The remaining 30 percent of SEC collections are unaffected by the requirements of the BEA. These "discretionary" fees, available for use by our appropriators under NSMIA, are the fees previously identified as our offsetting collections. Specifically, they are:

  • Section 6(b) registration fees collected above 1/50th of 1 percent; and

  • Section 31 fees on transactions in securities subject to "last sale reporting" in the over- the-counter market.

The following chart shows the current CBO estimates of total fee collections broken down between mandatory and discretionary under the BEA.

($ in millions)
Mandatory Discretionary Total
2000$ 1,155$ 501$ 1,656
2001$ 1,206$ 498$ 1,704
2002$ 1,260$ 503$ 1,763
2003$ 1,314$ 516$ 1,830
2004$ 1,422$ 508$ 1,930
2005$ 1,544$ 552$ 2,096
2006$ 1,675$ 601$ 2,276
2007$ 783$ 285$ 1,068

As the chart illustrates, total fee collections are projected to increase through fiscal year 2006, and then fall sharply in 2007 when the final NSMIA fee reductions go into effect.

Fee Reductions

The Commission recognizes the magnitude of this issue, and has tried to reduce fees, where possible, when it is within its authority to do so. The Commission has taken two specific actions to reduce fees and administrative burdens. In 1996, fees for filing certain disclosure documents were eliminated, saving public companies an estimated $8 to $12 million per year. While this is a small amount relative to the size of the industry, it is significant in reducing the administrative burden on registrants, as well as the SEC. In addition, the Commission responded to industry concerns that there was a double counting of transactions in the over-the-counter market imposing an unfair burden on certain market participants. The Commission encouraged and actively supported changes in industry practices to eliminate this problem and approved NASD rule proposals to implement this change in March 1999.


Today, we are faced with fee collections well above the levels anticipated in NSMIA. As stated earlier, CBO's estimates for fiscal year 2000 fee collections are $1.66 billion. Not only is that amount far greater than our funding requirements for fiscal year 2000, but 70 percent of that figure is unavailable to fund the agency because of the restrictions imposed by the BEA rules.

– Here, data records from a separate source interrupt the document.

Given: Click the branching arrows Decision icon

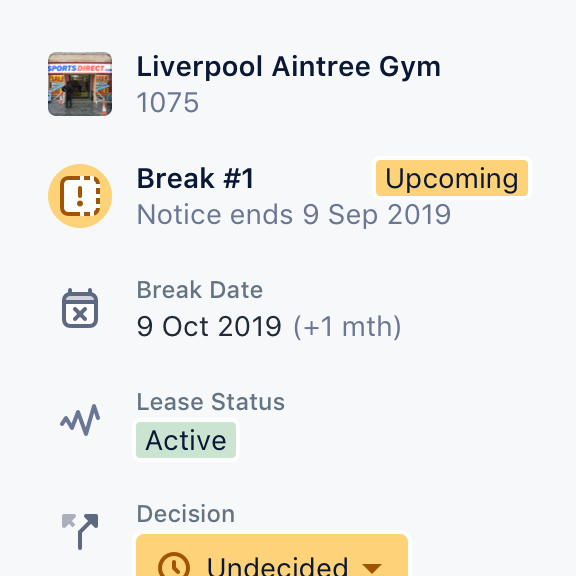Looking at the screenshot, I should pos(80,532).
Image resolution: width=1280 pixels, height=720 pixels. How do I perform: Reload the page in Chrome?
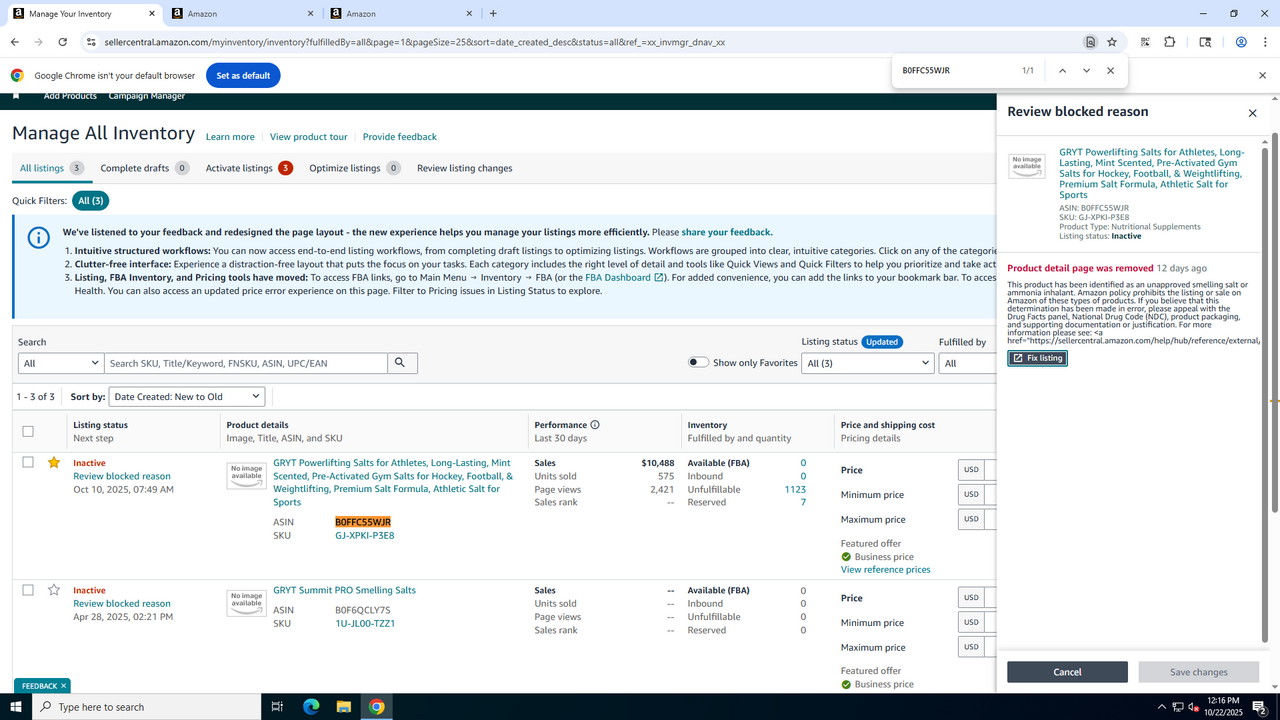click(63, 42)
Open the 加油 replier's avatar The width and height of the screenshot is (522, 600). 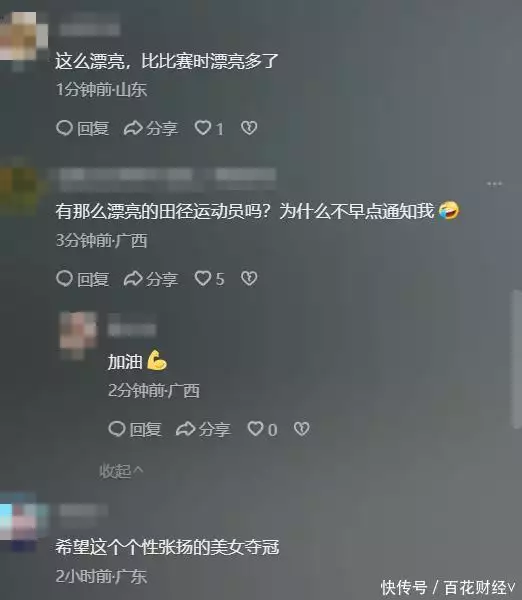(x=78, y=335)
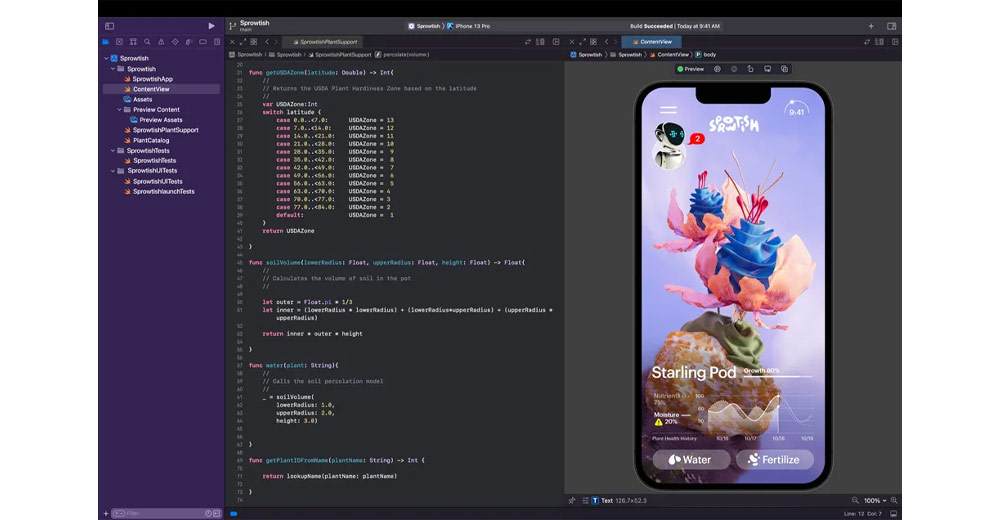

However, we are still faced with many of the same issues that required years of Congressional negotiation and that resulted in the compromise embodied in NSMIA. Any alternative funding mechanism must:

  • provide full funding for the SEC;

  • spread the costs of regulation among those who benefit;

  • consider the effect of market conditions on collections; and

  • address the competing interests of all parties.

The SEC welcomes the opportunity to discuss this issue and appreciates the help and support of all the interested parties in ensuring that the SEC remains adequately funded regardless of the funding approach taken.


1Report submitted in response to the request of the Securities Subcommittee of the Senate Committee on Banking, Housing and Urban Affairs (S. Rpt. 100-105), December 20, 1988.